[Begin]

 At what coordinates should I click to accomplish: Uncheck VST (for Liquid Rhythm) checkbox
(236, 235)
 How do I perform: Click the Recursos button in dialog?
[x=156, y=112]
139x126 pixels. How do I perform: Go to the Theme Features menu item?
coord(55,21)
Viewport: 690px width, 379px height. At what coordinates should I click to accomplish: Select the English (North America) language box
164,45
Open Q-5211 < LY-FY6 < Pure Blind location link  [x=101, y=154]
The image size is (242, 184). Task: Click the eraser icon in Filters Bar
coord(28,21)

[End]
[Begin]

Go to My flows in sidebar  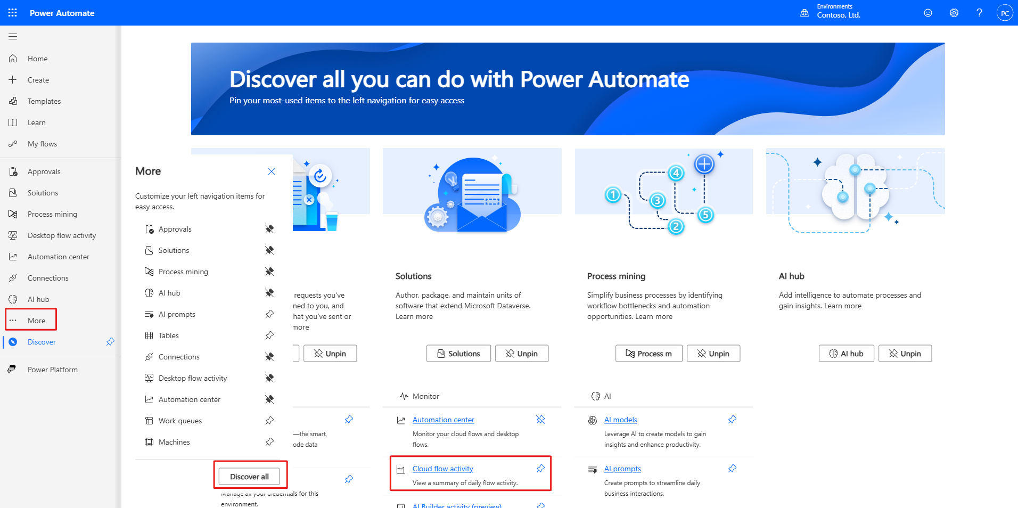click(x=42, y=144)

[End]
[Begin]

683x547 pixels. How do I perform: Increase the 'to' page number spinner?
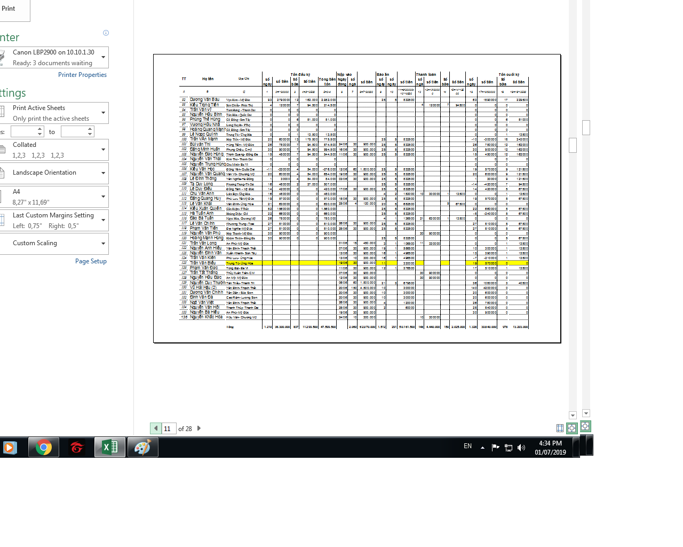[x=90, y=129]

[End]

Given exercise: Put the records that begin with the line containing "At what coordinates should I click to accomplish: Uncheck" and end with the line containing "coord(28,21)", both lines included, into a JSON list of strings with one string per line and no blank lines.

Task output:
[
  " At what coordinates should I click to accomplish: Uncheck VST (for Liquid Rhythm) checkbox",
  "(236, 235)",
  " How do I perform: Click the Recursos button in dialog?",
  "[x=156, y=112]",
  "139x126 pixels. How do I perform: Go to the Theme Features menu item?",
  "coord(55,21)",
  "Viewport: 690px width, 379px height. At what coordinates should I click to accomplish: Select the English (North America) language box",
  "164,45",
  "Open Q-5211 < LY-FY6 < Pure Blind location link  [x=101, y=154]",
  "The image size is (242, 184). Task: Click the eraser icon in Filters Bar",
  "coord(28,21)"
]